Editorial: A esperança está na luta
Foto: Adonis Guerra
Não foi fácil. Obstáculos e desafios são naturais e fazem parte do cotidiano de todos nós, trabalhadores. Já estamos acostumados a ter de defender com unhas e dentes nossos direitos ao longo de nossas vidas. Mas, este ano, em especial, foi ainda mais difícil para aqueles que batalham pela construção de um país justo, com oportunidades para todos, igualdade e respeito à cidadania.
Depois de meses de crise política e econômica, de grave ataque à democracia com a deposição sem base jurídica de um governo eleito pelo povo, de iniciativas que alteram nossa Constituição e reduzem os já escassos recursos para saúde e educação, o governo Temer nos “presenteia” neste fim de ano com uma indecente e perversa proposta de Reforma da Previdência, penalizando, como sempre, a classe trabalhadora.
Trata-se de uma reforma injusta, que penaliza fortemente quem começa a trabalhar mais cedo, que penaliza as mulheres ao igualar a idade de aposentadoria sem levar em conta a dupla jornada e as condições ainda inferiores de trabalho e remuneração a que estão expostas as companheiras e, principalmente, que foi pensada e calculada para preservar os interesses da classe que financia este governo – empresários, rentistas e grandes núcleos de poder.
Se o objetivo é tornar a Previdência mais sustentável, por que ficam de fora do arrocho setores como Judiciário, Ministério Público e militares? Por que o governo não apresenta nenhuma medida para ampliar a receita da Previdência como, por exemplo, aumentar a contribuição dos mais ricos? Fica fácil compreender por qual razão o empresariado apoia essa reforma. O mesmo empresário que demite trabalhadores com mais de 50 anos, alegando que eles não têm mais condições de atuar na fábrica, defende uma legislação que os obriga a continuar na ativa até mais de 65 anos, num mercado que já não lhes oferece mais oportunidades.
A realidade está dada, mas o que faremos a partir dela será decisivo para nosso futuro. Não é de hoje que a classe trabalhadora vê pela frente imensos obstáculos que precisam ser transpostos e que dizem respeito diretamente às nossas vidas. O ano está terminando e não há como esconder que o saldo não foi positivo. Nossa região e nossa categoria, em especial, foram fortemente impactadas. Nossa base sindical diminuiu consideravelmente com a saída de companheiros metalúrgicos dos anos 1990 que deixaram as fábricas nos PDVs, impulsionados pela crise e conjuntura negativa.

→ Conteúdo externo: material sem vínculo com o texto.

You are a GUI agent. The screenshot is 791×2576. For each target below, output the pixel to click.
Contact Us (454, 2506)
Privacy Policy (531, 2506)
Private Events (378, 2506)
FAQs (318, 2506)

Mas, mesmo neste cenário difícil, foram nossa luta e nossa união que conseguiram fazer com que o sobrevivêssemos a essa avalanche e enfrentássemos a tempestade com o menor dano possível e algumas conquistas. O PPE, criado em 2015 a partir da iniciativa do Sindicato, ajudou a preservar empregos que poderiam ter sido perdidos e estamos fechando o ano com acordos de longo prazo renovados nas cinco montadoras da base, garantindo a estabilidade destes trabalhadores por pelo menos mais um ano. Nada disso teria sido possível sem nossa mobilização constante. E, da mesma forma, nada conseguiremos mudar dessa conjuntura tão adversa se não continuarmos unidos e dispostos a muita luta.

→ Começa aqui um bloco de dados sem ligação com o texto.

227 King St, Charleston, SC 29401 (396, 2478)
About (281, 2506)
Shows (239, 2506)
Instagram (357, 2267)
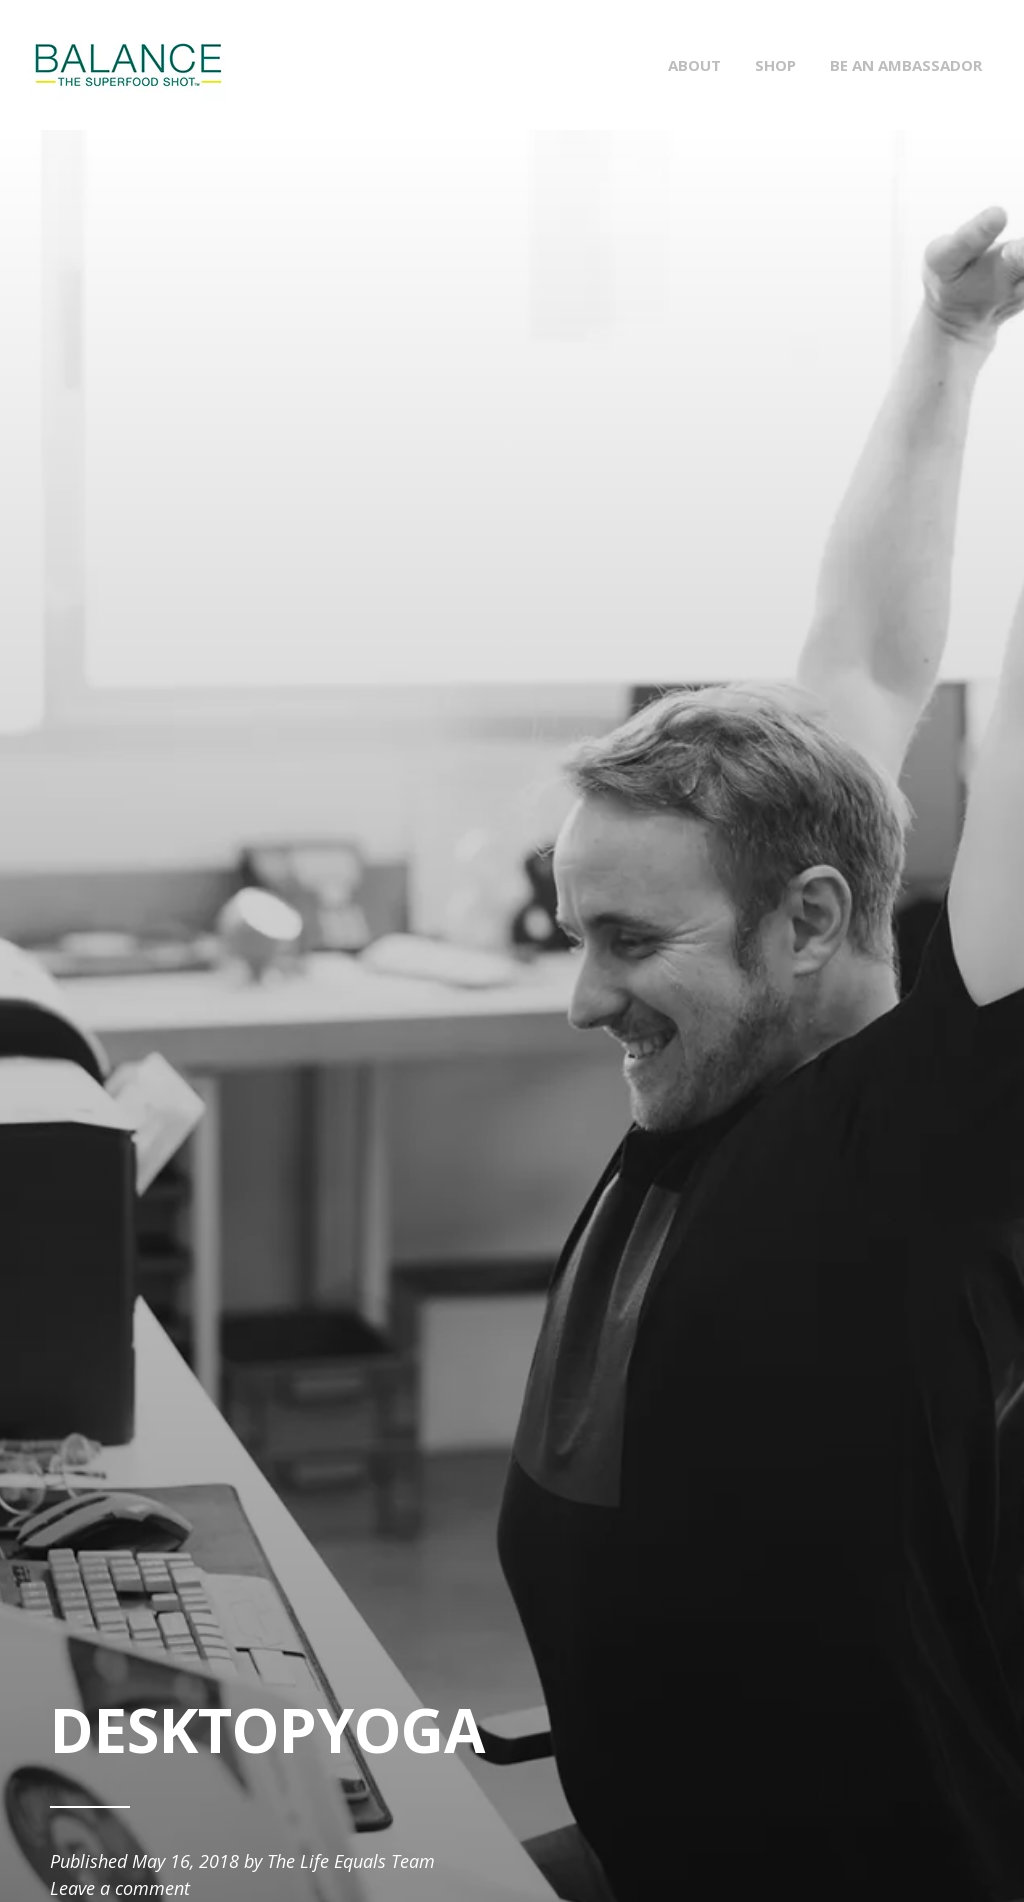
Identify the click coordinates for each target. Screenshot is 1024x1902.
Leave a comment (120, 1888)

Os Metalúrgicos do ABC continuarão fazendo propostas ao governo, levando reivindicações e sugerindo intervenções. Vamos continuar propondo políticas que impulsionem o crescimento e ajudem o País a sair da crise, a exemplo do projeto de renovação da frota de veículos. Continuaremos trabalhando pela manutenção da política de conteúdo local, que consideramos fundamental como geradora de empregos, entre outras iniciativas. No entanto, sabemos que os espaços de interlocução estão muito limitados e que a forma de sermos ouvidos por um governo nada sensível às demandas sociais será a luta.
Sabemos, por exemplo, que não será neste Congresso Nacional – conservador e comprometido com os interesses econômicos – que vamos conseguir discutir e negociar com seriedade os muitos itens inaceitáveis contidos na Reforma da Previdência. Até porque, já faz algum tempo que o Congresso Nacional deixou de ser o espaço da negociação para tornar-se o espaço das barganhas políticas. Será nas ruas que construiremos nossa resistência a esta agenda de retrocessos que está sendo imposta aos trabalhadores da qual ainda fazem parte – podemos ter certeza – a aprovação da lei que permite a terceirização ampla e a reforma trabalhista.
Será tão somente a partir da nossa mobilização que conseguiremos ser ouvidos. Aos que se fingem de surdos, gritaremos se for preciso. Não sairemos das ruas enquanto esse governo continuar avançando sobre a classe trabalhadora. Nossa esperança é a luta.